[Assignment]
There is a line containing "Click the window title text" in the entries below. Repeat that line and every line after it exactly, and nothing more.

[Start of section]

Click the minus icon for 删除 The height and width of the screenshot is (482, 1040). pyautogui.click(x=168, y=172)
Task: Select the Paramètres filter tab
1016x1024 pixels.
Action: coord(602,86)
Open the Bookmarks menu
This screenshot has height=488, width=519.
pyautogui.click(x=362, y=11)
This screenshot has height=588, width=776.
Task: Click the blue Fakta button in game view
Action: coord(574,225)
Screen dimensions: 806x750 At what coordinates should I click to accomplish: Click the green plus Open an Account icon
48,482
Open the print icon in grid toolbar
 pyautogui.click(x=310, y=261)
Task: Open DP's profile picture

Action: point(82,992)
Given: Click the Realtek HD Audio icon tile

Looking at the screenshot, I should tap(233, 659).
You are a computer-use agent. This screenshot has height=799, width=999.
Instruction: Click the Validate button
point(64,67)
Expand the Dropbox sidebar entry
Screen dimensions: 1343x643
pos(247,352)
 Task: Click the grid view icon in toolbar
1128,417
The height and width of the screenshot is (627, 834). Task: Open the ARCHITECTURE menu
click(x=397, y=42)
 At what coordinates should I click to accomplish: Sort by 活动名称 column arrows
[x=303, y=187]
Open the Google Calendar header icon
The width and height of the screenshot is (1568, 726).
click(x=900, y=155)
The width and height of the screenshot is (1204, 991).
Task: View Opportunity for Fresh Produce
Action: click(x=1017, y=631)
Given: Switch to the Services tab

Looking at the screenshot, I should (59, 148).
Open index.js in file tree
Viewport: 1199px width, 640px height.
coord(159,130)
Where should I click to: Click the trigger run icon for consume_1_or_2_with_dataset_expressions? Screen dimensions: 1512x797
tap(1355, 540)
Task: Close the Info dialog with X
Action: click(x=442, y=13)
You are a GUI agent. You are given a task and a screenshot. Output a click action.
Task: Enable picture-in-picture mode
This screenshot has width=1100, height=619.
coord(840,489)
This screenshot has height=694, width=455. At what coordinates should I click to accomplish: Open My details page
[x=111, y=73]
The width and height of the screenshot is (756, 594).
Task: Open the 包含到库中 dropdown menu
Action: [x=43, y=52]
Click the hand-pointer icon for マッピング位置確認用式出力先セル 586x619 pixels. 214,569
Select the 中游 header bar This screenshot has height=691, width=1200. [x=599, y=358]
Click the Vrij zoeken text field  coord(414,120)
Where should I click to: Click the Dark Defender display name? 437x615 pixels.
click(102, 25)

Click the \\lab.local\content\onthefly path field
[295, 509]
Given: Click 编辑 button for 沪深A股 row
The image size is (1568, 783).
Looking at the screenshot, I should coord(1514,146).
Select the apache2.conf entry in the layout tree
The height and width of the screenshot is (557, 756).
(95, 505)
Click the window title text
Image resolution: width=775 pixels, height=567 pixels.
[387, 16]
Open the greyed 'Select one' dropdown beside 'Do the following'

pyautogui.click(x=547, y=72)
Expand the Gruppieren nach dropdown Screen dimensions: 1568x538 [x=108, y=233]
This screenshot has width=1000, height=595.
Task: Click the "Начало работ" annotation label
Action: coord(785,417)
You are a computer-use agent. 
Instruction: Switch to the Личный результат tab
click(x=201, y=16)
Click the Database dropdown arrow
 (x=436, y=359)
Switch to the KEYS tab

[End of section]

[Solution below]
Click the window title text
Image resolution: width=775 pixels, height=567 pixels.
[387, 16]
Open the greyed 'Select one' dropdown beside 'Do the following'

pyautogui.click(x=547, y=72)
Expand the Gruppieren nach dropdown Screen dimensions: 1568x538 [x=108, y=233]
This screenshot has width=1000, height=595.
Task: Click the "Начало работ" annotation label
Action: coord(785,417)
You are a computer-use agent. 
Instruction: Switch to the Личный результат tab
click(x=201, y=16)
Click the Database dropdown arrow
 (x=436, y=359)
Switch to the KEYS tab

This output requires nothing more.